=== Material for this task ===

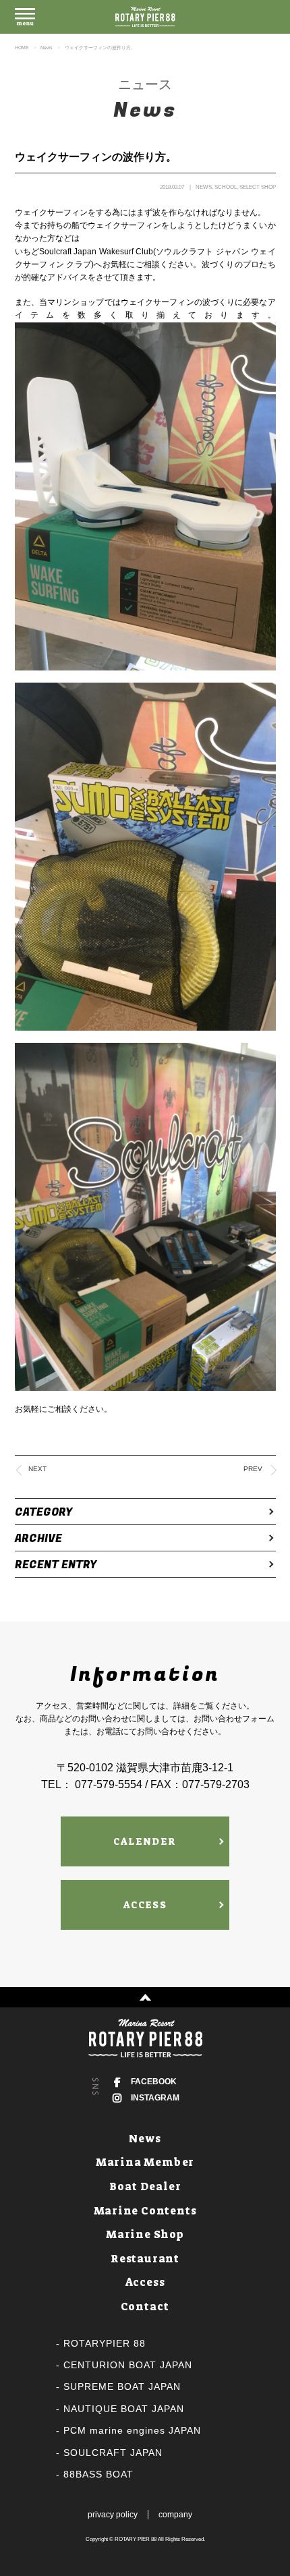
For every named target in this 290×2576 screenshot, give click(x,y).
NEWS (204, 187)
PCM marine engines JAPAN (132, 2430)
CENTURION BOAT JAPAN (127, 2364)
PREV (252, 1468)
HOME (22, 47)
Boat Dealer (145, 2186)
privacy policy (113, 2514)
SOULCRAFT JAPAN (113, 2452)
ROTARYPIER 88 (104, 2343)
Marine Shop (145, 2234)
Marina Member (145, 2162)
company (175, 2514)
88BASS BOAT (98, 2474)
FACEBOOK (154, 2082)
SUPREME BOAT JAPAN (122, 2386)
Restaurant (145, 2259)
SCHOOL (225, 187)
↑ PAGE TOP (145, 1997)
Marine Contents (145, 2211)
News (46, 47)
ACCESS (145, 1905)
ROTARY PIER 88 (135, 2539)
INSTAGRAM (155, 2098)
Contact (145, 2306)
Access (145, 2282)
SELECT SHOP (257, 187)
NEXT (37, 1468)
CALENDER (144, 1841)
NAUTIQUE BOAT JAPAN (123, 2408)
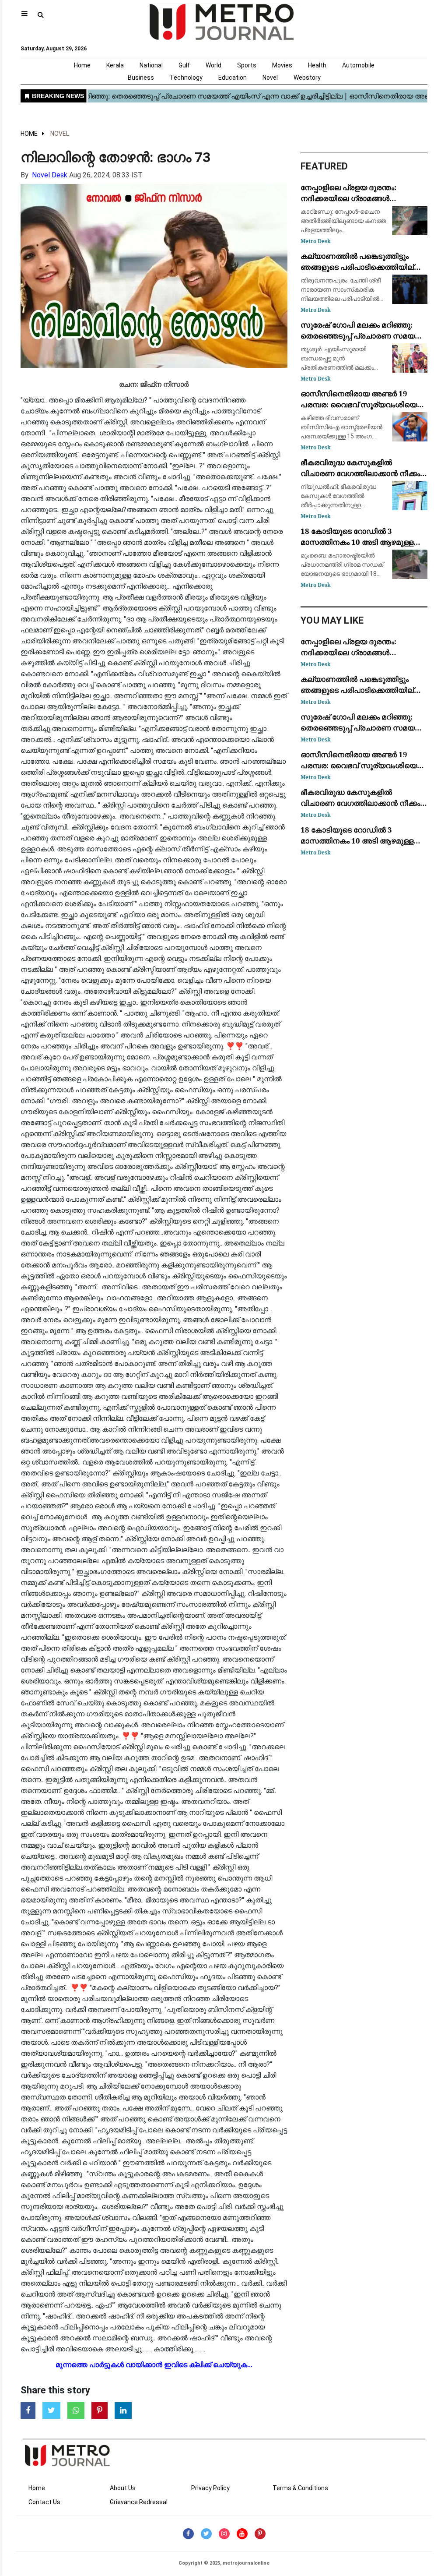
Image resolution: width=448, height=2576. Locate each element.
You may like (332, 620)
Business (141, 77)
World (213, 65)
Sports (246, 65)
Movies (282, 65)
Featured (324, 166)
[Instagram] (224, 2533)
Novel (270, 77)
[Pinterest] (260, 2533)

===

Your copy of the data above should match it exactly, apart from the images.

For every named target in this 290×2576 screenshot, give click(x,y).
NEWS (204, 187)
PCM marine engines JAPAN (132, 2430)
CENTURION BOAT JAPAN (127, 2364)
PREV (252, 1468)
HOME (22, 47)
Boat Dealer (145, 2186)
privacy policy (113, 2514)
SOULCRAFT JAPAN (113, 2452)
ROTARYPIER 88 (104, 2343)
Marine Shop (145, 2234)
Marina Member (145, 2162)
company (175, 2514)
88BASS BOAT (98, 2474)
FACEBOOK (154, 2082)
SUPREME BOAT JAPAN (122, 2386)
Restaurant (145, 2259)
SCHOOL (225, 187)
↑ PAGE TOP (145, 1997)
Marine Contents (145, 2211)
News (46, 47)
ACCESS (145, 1905)
ROTARY PIER 88 (135, 2539)
INSTAGRAM (155, 2098)
Contact (145, 2306)
Access (145, 2282)
SELECT SHOP (257, 187)
NEXT (37, 1468)
CALENDER (144, 1841)
NAUTIQUE BOAT JAPAN (123, 2408)
Image resolution: width=448, height=2576. Locate each element.
You may like (332, 620)
Business (141, 77)
World (213, 65)
Sports (246, 65)
Movies (282, 65)
Featured (324, 166)
[Instagram] (224, 2533)
Novel (270, 77)
[Pinterest] (260, 2533)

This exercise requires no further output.